文摘Background: Some patients with acquired horizontal gaze palsy overcome the adduction palsy by utilizing convergence. This substitution phenomenon is very rare. We report a patient with horizontal gaze palsy who was able to use convergence to compensate for the lack of adduction in the left eye. Case: The patient was a 31- year-old woman with an arteriovenous malformation in the fourth ventricle. She suffered right gaze palsy and right abducens palsy after tumor surgery and radiation therapy. Observations: Three years after the vascular accident, she was found to be able to adduct the left eye, in association with the adduction of the right eye.
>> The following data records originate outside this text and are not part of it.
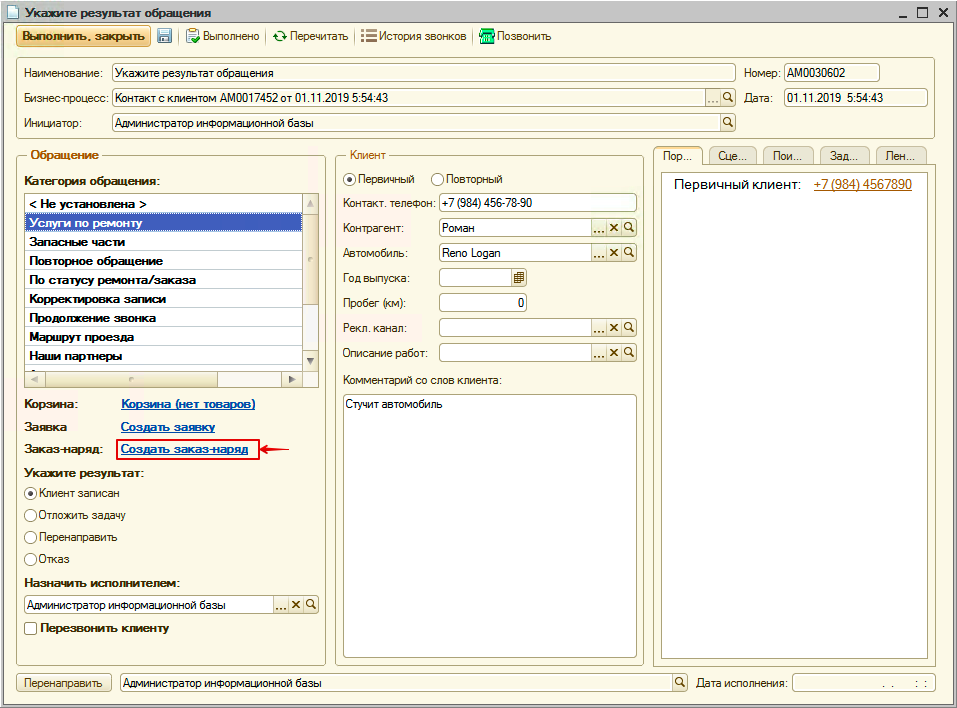The image size is (957, 708).
Task: Open Бизнес-процесс record via magnifier icon
Action: [728, 98]
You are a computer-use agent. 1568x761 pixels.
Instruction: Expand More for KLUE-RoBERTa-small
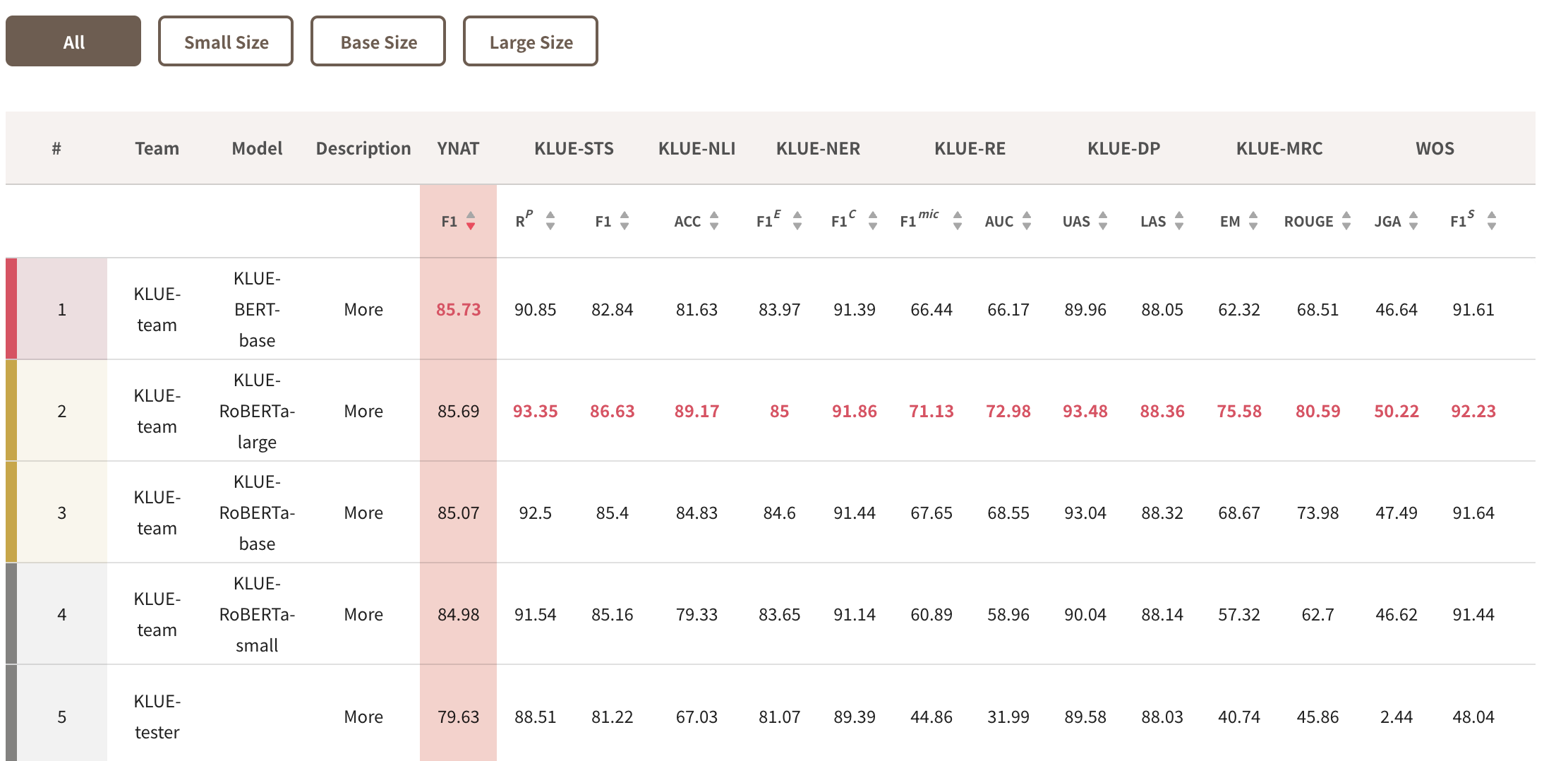(x=363, y=614)
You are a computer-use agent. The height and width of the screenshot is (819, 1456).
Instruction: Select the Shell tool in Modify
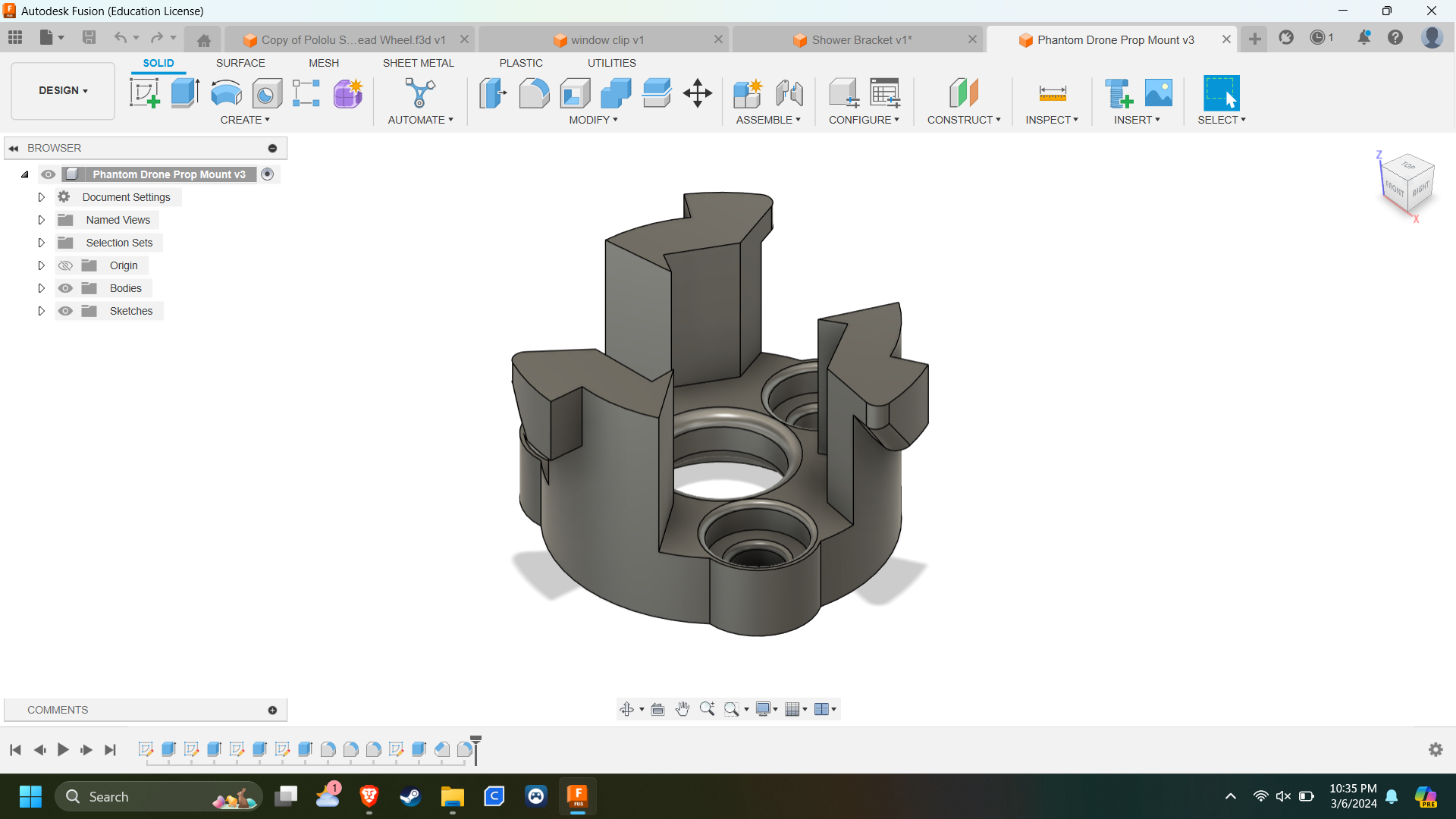click(575, 93)
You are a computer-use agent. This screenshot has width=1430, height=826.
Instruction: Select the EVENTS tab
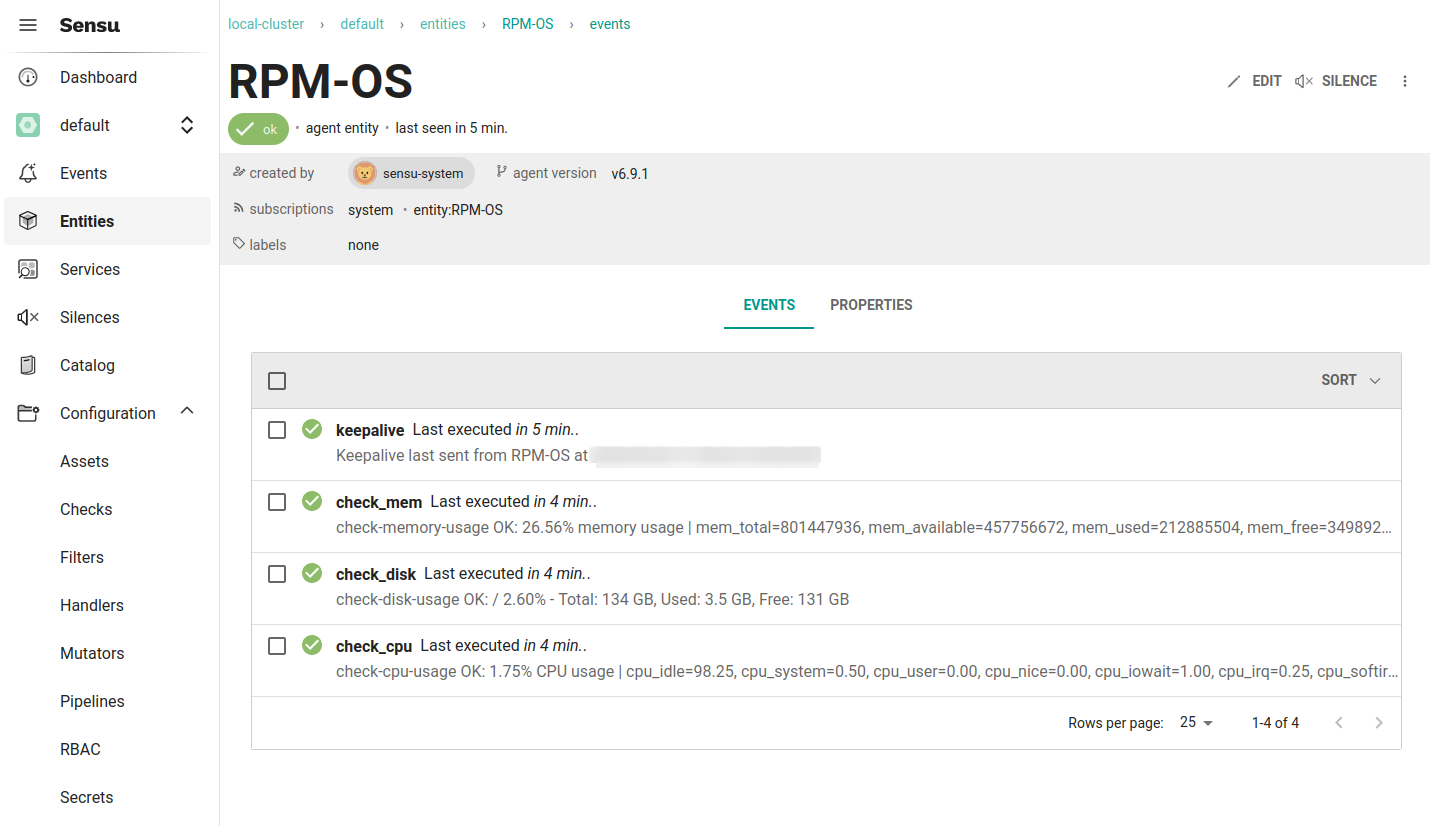(769, 305)
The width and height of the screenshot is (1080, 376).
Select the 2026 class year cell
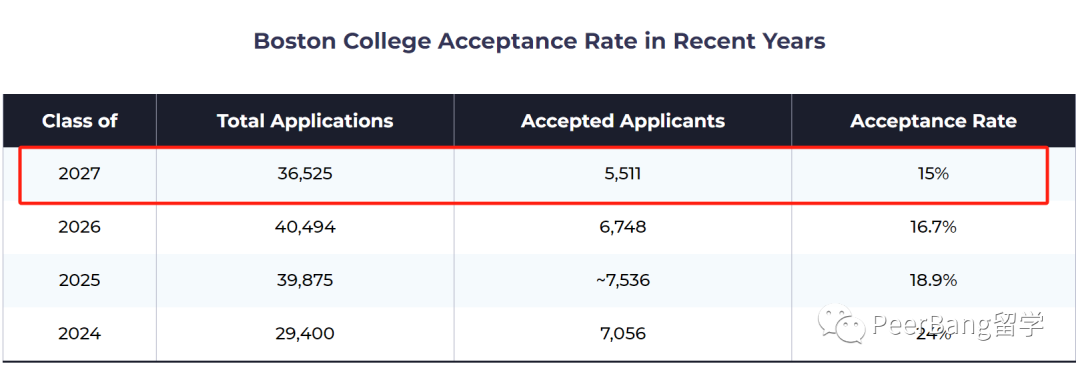(x=80, y=227)
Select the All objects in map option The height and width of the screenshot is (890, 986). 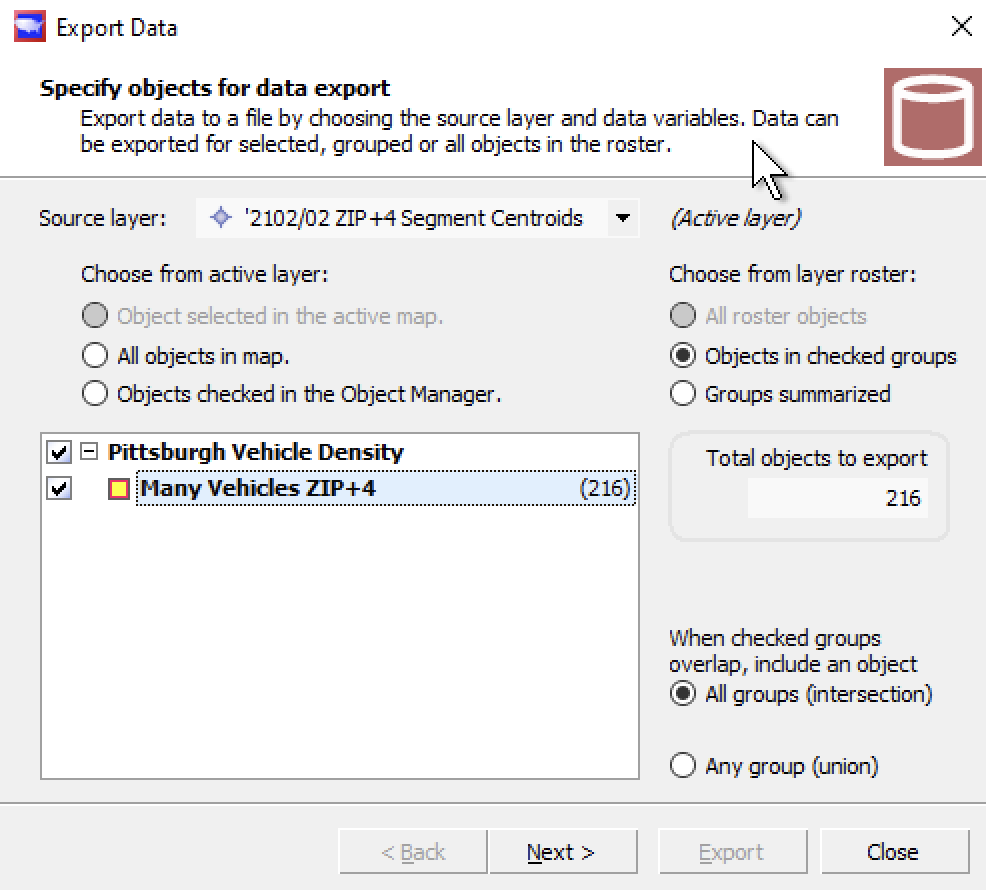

At the same time, constriction of both pupils and globe retraction of the left eye were observed. When she shifted the gaze direction of her left eye from left to right, an 11 and 8 diopter increase of myopia in the right and left eyes, respectively, was confirmed by objective refractometry. Conclusions: The existence of convergence substituting for adduction in this patient with horizontal gaze palsy was confirmed by refraction change in addition to pupillary change.